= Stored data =
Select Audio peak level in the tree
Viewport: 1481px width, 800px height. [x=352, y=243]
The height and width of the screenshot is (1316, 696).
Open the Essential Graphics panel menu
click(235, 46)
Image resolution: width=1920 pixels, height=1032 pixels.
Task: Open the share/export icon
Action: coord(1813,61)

= Exercise details =
Beginning with the line that contains "The height and", return every line through the end of the data above, exactly as written.

= Response to the exercise =
The height and width of the screenshot is (1316, 696).
Open the Essential Graphics panel menu
click(235, 46)
Image resolution: width=1920 pixels, height=1032 pixels.
Task: Open the share/export icon
Action: coord(1813,61)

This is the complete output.